Wednesday, November 29, 2006

monkey trivia


I learned today from a tech who works with primates in a research lab that certain monkeys produce grey semen that dries into a solid mass minutes after it is ejaculated. He said that this is an adaptation that improves the odds of a male passing his seed along to a female, who may be mating with several different males on a given day, by blocking the path to the fallopian tubes for subsequent ejaculate ("closing the door," as it were). This tech said he knows this first hand because monkeys enjoy masturbating and he often finds little grey blobs on the floors of their cages.

Sunday, November 26, 2006

I remember heading gleefully


down the slippery slope of labor intensive gardening. The second year at the farm I decided I was going to start seeds indoors in February so I could get my tomatoes, peppers, etc. producing early. So I set flats up in our attic on big sheets of plywood propped up by saw horses (god I miss those saw horses!), beneath fluorescent lights I strung from the ceiling so that they hung 18 inches above the "potting soil," which was actually loam from our compost pile that I had taken to work and sterilized by autoclaving (pretty extreme DIY, huh?) The highlight of my day for a while was coming home from work to check on the progress of my little seedlings and giving them a gentle misting. I even went so far as to brush them with my hand a couple times a day once they started reaching up toward the light because I had read somewhere that giving seedlings physical stimuli resulted in more robust growth. In the end we
had so many little tomato plants that we ran out of people to give them away to.

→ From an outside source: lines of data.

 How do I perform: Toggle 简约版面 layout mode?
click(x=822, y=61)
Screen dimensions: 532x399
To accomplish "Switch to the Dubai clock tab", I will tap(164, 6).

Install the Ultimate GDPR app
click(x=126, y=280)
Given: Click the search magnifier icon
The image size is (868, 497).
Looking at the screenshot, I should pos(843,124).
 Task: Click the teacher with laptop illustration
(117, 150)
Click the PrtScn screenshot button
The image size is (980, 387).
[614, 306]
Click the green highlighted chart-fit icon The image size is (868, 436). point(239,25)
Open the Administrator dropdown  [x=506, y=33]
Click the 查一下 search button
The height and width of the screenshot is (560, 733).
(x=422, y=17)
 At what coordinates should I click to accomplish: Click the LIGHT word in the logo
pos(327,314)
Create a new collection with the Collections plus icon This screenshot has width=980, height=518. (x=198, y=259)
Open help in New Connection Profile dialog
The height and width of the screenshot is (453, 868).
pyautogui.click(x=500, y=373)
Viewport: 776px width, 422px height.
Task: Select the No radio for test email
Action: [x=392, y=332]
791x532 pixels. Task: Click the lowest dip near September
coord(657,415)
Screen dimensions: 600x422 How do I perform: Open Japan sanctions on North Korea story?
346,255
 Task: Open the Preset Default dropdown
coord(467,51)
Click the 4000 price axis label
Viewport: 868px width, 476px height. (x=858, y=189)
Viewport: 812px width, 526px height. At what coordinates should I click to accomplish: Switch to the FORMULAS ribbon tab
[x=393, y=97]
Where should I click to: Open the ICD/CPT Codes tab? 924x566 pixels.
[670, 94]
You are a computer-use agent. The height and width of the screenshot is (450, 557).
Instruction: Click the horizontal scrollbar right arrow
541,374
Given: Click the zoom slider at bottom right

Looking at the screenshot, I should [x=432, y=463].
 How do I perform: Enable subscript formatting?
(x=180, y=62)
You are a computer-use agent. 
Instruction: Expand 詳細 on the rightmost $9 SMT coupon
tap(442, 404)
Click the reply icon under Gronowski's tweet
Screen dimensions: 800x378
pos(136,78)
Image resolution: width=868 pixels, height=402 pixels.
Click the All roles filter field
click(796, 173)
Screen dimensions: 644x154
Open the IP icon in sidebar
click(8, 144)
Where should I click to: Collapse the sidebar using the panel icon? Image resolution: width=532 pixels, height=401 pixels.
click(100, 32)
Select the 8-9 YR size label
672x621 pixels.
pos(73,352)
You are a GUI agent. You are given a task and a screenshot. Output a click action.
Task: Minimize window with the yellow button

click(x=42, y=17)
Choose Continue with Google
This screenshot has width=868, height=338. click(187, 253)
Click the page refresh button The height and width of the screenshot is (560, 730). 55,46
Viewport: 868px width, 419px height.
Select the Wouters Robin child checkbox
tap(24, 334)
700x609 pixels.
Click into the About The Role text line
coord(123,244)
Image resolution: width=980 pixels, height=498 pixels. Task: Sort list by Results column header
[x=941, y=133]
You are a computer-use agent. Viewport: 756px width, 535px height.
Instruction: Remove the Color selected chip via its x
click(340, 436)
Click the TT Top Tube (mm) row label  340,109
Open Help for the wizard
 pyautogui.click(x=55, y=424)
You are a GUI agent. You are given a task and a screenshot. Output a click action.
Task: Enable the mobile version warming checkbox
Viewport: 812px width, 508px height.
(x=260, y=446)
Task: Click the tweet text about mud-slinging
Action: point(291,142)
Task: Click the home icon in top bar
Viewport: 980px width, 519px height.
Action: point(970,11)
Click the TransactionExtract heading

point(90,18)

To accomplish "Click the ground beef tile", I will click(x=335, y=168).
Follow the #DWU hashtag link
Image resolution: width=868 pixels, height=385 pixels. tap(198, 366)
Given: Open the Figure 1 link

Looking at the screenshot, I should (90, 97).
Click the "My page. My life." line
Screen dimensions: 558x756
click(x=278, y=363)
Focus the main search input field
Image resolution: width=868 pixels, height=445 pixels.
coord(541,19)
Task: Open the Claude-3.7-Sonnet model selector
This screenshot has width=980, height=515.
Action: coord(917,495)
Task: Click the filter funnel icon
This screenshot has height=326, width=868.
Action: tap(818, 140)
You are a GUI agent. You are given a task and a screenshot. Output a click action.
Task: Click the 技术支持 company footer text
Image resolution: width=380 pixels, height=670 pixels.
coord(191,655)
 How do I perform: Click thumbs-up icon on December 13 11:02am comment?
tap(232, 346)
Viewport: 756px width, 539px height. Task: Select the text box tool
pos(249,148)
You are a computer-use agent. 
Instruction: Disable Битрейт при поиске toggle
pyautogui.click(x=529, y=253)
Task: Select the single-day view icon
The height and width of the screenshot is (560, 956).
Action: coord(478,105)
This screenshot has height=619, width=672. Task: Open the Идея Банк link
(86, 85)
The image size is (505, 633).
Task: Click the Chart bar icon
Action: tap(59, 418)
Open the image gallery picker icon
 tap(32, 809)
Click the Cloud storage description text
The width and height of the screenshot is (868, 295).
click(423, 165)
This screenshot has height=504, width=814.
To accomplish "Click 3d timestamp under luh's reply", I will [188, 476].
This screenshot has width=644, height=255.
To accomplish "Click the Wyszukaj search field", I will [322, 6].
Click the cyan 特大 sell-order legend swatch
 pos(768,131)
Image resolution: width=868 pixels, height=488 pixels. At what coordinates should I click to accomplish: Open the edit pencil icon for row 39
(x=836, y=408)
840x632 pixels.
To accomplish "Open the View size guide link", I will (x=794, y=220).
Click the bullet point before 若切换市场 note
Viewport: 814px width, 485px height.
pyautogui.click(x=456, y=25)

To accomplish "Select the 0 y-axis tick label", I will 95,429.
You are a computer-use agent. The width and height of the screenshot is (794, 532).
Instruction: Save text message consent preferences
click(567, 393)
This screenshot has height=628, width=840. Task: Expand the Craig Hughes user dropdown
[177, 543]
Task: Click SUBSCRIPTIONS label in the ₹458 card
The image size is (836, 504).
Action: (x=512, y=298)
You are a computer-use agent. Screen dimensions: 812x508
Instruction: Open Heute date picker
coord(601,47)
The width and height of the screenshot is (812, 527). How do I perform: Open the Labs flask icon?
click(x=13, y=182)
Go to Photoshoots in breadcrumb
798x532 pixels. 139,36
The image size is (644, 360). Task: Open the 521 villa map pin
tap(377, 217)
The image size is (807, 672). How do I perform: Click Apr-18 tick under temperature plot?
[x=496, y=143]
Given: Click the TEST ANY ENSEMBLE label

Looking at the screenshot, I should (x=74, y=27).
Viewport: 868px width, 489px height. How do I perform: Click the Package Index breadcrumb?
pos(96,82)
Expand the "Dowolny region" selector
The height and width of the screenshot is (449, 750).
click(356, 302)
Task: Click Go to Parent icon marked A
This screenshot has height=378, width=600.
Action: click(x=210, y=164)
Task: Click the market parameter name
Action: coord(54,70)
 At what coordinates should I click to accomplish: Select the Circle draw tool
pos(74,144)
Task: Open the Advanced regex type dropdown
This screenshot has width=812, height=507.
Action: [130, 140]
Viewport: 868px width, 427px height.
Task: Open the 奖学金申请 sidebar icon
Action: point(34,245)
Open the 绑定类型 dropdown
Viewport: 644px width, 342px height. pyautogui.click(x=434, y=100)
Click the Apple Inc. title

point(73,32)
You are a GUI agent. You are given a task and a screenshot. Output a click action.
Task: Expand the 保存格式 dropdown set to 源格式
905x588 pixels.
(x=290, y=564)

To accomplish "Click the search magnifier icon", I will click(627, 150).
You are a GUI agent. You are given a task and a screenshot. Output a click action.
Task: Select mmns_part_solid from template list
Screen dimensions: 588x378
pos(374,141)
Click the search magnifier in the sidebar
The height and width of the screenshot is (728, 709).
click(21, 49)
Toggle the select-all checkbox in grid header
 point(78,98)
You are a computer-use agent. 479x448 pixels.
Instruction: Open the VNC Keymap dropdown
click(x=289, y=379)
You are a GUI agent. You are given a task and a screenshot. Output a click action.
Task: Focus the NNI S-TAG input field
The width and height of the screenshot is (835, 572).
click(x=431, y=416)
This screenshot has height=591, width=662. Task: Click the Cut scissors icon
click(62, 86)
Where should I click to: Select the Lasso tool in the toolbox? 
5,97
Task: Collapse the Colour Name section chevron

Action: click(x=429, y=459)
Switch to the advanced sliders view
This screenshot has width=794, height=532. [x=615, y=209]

Saturday, November 25, 2006

more giant punkins!


At a recent Pumpkin festival they were selling seeds to grow giant pumpkins. The seeds cost $2.00 a piece. They come in a tiny plastic bag, with a pedigree (my seed came from a 712 lb pumpkin belonging to one Aaron Wray.) I thought the price of one seed was bad, until I read the instructions that came with it, which include requirements for extensive soil additives, peat moss, plant fertilizers with non-standard N-P-K ratios, a warming tray, a mini greenhouse, and finally a 6' by 6' shelter with sloped roof for your pumpkin. Yes, you have to build a little house for your pumpkin. Once the pumpkins start to develop, you're supposed to pick the best looking one, and prune the rest, pinning all your hopes on that guy. However, giant pumpkins frequently explode, so all your hard work may be for naught. What are the physics behind exploding giant pumpkins? Internal fermentaion? I don't think it's a build up of gases. A potential champion pumpkin in log phase can put on 15 -30 lbs a day, and I guess if they grow unevenly, turgor forces build up in their guts and any thin or weak wall sections may be compromised. Good pumpkin quote from a giant pumpkin ace: "If you're not splitting them, you're not trying hard enough. You're not pushing them enough. If you're not blowing some up, you're not doing it right. They'll never be big."
Yes, but are exquisitely nurtured hothouse pumpkins are more likely to warrant a visit from the Great Pumpkin? Has anyone ever been injured in an exploding pumpkin mishap?

re: the multi-person blog


the blog question: is it better to demand give-and-take, withholding blog until someone else gives it up, not unlike a resentful lover? or should one blog unconditionally, not caring whether the act is returned in kind, simply as a declaration of one's truth? should one make it a a habit, diary-like, to blog once a day out of a sense of
discpline? or should one blog only when one has something significant to relate?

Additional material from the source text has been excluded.